The apple picking season is almost over for the year (the last weekend is next weekend) and we really didn’t have enough apples to do much with, so K and I headed out to try a new fruit farm – Altamont Orchards. We are surrounded by farms here (fruit and otherwise) and while we must have been to 6-8 different farms in past year, we still haven’t gone to even half of them! We still haven’t made it out to any of the “meat” farms, lamb, cattle, goat, deer. I have been taking my farmer’s words at the farmers market that they treat their animals the way they say they do. And I’m sure they do (I’ve seen pictures) but it’s on my list of 101 things in 1001 days to do that.
So we headed to Altamont Orchards for the first time. They seem to be cheaper than Indian Ladder, at $.50/lb of apples! We’re used to getting a half-bushel bag at the start of the picking, but here they encourage you to bring your own bags because they charge you $.50/bag here. If only we had known.
Indian Ladder also limited the “fields” to which you could pick. Here, we could anywhere we wanted! For baking and canning, you need a good mixture of types of apples, so we picked every kind we could:
- Empire (2nd best)
- Red Delicious (ick, not a fan)
- Red Spy
- Crispin (my favorite!)
And we already have 2 other kinds at home: Macoun and Gala.
Being that there were so many different kinds there, I took the opportunity to do taste tests, because believe it or not, I don’t like most plain apples.
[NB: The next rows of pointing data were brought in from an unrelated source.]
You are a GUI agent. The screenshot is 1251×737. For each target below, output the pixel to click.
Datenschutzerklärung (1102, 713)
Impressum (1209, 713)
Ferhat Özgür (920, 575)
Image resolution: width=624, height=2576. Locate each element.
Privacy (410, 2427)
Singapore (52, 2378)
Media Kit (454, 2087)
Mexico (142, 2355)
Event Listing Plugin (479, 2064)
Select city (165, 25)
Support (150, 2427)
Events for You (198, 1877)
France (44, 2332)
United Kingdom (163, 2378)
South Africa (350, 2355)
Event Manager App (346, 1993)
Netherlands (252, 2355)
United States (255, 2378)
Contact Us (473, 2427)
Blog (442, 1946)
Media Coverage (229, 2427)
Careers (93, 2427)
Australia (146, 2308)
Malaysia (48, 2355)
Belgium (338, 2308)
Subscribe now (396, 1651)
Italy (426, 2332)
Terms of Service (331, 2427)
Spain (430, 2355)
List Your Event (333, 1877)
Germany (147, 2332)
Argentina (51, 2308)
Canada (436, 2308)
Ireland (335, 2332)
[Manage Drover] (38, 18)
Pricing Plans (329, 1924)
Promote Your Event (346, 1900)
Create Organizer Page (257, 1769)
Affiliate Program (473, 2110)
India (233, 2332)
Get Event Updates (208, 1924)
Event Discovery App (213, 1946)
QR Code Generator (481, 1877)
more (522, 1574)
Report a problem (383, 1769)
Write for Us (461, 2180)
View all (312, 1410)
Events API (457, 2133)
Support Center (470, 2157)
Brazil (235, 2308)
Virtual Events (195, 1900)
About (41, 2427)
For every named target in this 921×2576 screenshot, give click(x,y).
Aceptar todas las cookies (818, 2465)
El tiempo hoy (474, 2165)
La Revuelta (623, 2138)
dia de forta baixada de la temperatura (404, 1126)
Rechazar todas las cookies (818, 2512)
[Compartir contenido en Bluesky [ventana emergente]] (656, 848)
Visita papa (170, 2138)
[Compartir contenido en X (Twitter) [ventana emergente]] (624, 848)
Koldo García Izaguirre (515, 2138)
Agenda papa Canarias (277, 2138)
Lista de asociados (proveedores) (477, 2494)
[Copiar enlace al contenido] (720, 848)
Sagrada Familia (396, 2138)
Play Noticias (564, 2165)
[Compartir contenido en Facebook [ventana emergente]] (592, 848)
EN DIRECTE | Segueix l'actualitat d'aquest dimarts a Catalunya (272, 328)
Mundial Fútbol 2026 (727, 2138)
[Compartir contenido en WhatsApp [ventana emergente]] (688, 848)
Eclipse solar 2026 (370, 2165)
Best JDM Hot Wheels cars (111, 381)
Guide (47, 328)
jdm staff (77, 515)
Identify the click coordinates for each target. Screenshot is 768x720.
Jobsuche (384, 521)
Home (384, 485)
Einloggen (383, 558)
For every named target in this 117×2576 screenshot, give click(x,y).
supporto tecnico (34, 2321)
Apple pie, applesauce, they’re just fine (ok, obviously it’s the sugar I love) but I have always found apples not sweet enough for me.
I know you’re in shock – apples not sweet enough? But it’s true. But today I absolutely fell in love with the Crispin and the Empire. Red Delicious on the other hand, ick ick ick.
What’s YOUR favorite kind of apple?
So we picked a half-bushel more of apples to go with our two half-pecks from Indian Ladder. Still, they don’t all look that great. This year just must have been terrible for the farmers around here. The Cortlands are kind of spotty and a lot of the apples on the trees had fungus. It looks like they spray at least a little bit but it certainly didn’t do very much. Indian Ladder seems to be better in that respect, they use low-spray (spot-treating, rather than spraying everywhere) and natural predators to take care of harmful pests.
But we easily picked our half-bushel and went to pay, only to find out the whole thing was a flat $10! Pretty cool, our peck at Indian Ladder (a peck is 1/4 of a bushel) was $11.50 in itself, and PYO there is $14 per 1/2 bushel.
Time to get cracking on all the appley-things I want to make!